ABSTRACT

‘Qui lit, qui connaît encore Banville?’. 1 So begins a short essay of 2002 by Jérôme Vérain which confronts from the outset a crucial question facing the small number of scholars to have worked on Banville. In the early decades of the twentieth century, the outlook was bleak. In 1935, Pierre Martino writes of the Odes funambulesques, ‘On ne le lit plus guère, semble-t-il, aujourd’hui’, and seven years later Eileen Souffrin opens her critical edition of Les Stalactites with the ominous words: ‘De nos jours la gloire de Banville est sur son déclin’. 2 By the mid-twentieth century, Banville seemed doomed to remain on the margins of academic inquiry while the influential post-Romantic iconoclasts Baudelaire, Rimbaud, Verlaine and Mallarmé continued to dominate our vision of nineteenth-century French poetry. During the 1980s, however, interest in Banville enjoyed a modest but steady resurgence, the general tone of which tended towards evangelical enthusiasm struggling against either suspicion or general indifference. 3 Philippe Andrès, the most energetic of Banville’s loyal supporters, and author of four of barely a dozen monographs devoted to him over the last hundred years, protests in 1997 against ‘un injuste oubli’, exclaiming: ‘Tant d’admiration, de respect et d’éloges de la part des plus grands poètes du dix-neuvième siècle!
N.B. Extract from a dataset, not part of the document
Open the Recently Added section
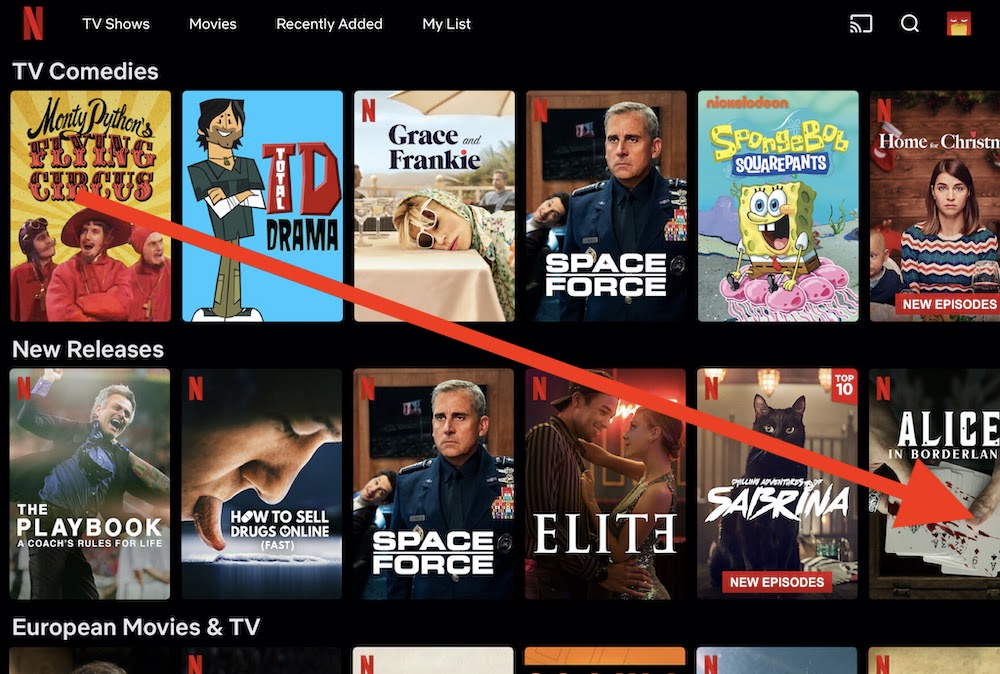Screen dimensions: 1000x674 tap(329, 24)
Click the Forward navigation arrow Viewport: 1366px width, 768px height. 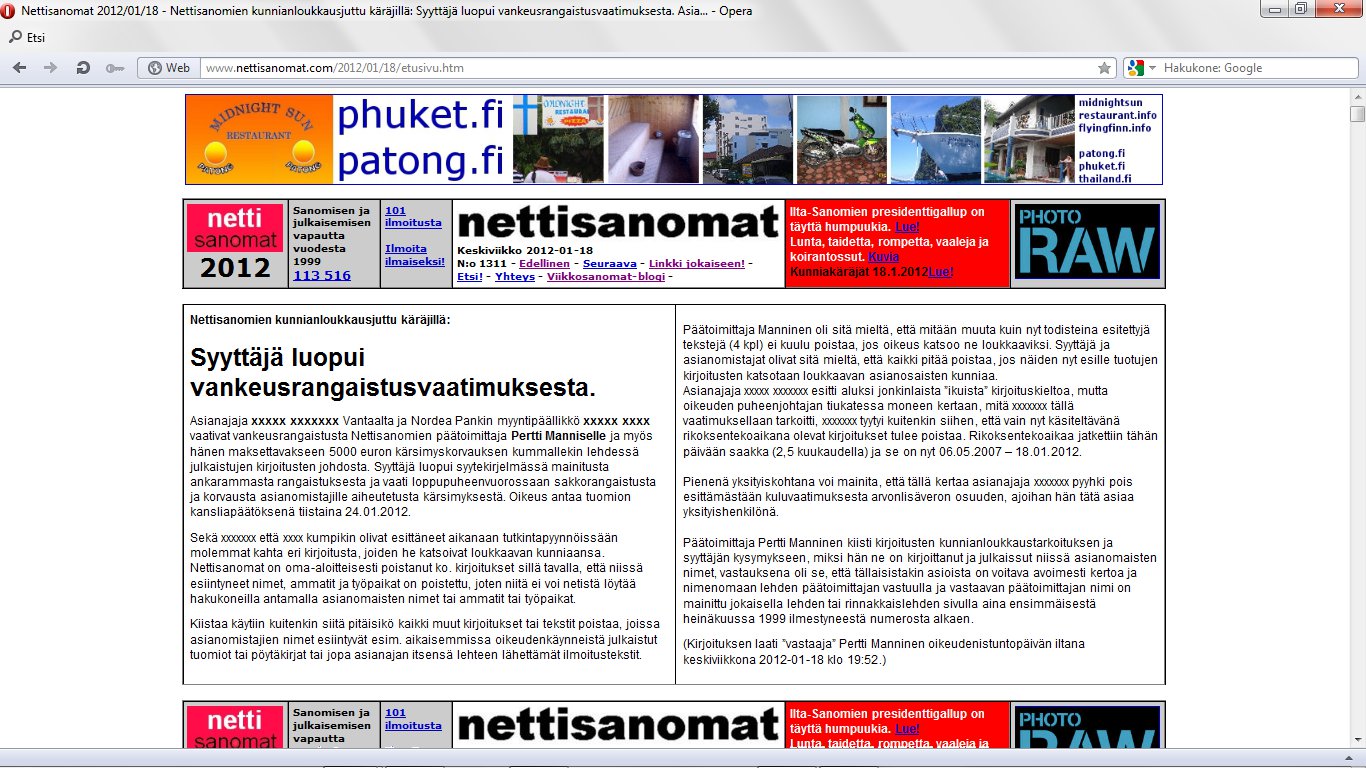coord(50,68)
Qu’a-t-il pu devenir, ce Banville tant fêté et loué de ses contemporains? Comment a-t-on pu oublier si longtemps ce poète des poètes?’. 4 In her landmark study Hellénismes de Banville, the most thorough and important reading of Banville for many decades, Myriam Robic argues, ‘Nous assistons […] à une véritable réhabilitation de l’œuvre de Banville après une longue période d’oubli’. 5 I hope that this study of the multiple complexities of Banville’s aesthetic theory and poetic practice will do more than simply add yet another voice to those who have for the last thirty years been striving for his rediscovery, as Alvin Harms warns that ‘One of the dangers in preparing a book on a writer who is not well known is the temptation to become a crusader on his behalf’. 6 It is quite astonishing, however, that the study of nineteenth-century French literature, and poetry in particular, could have continued to marginalize Banville for so long when his writing illuminates our understanding of aesthetics, and the myriad pleasures and pitfalls of verse poetry, in so many provocative and challenging ways.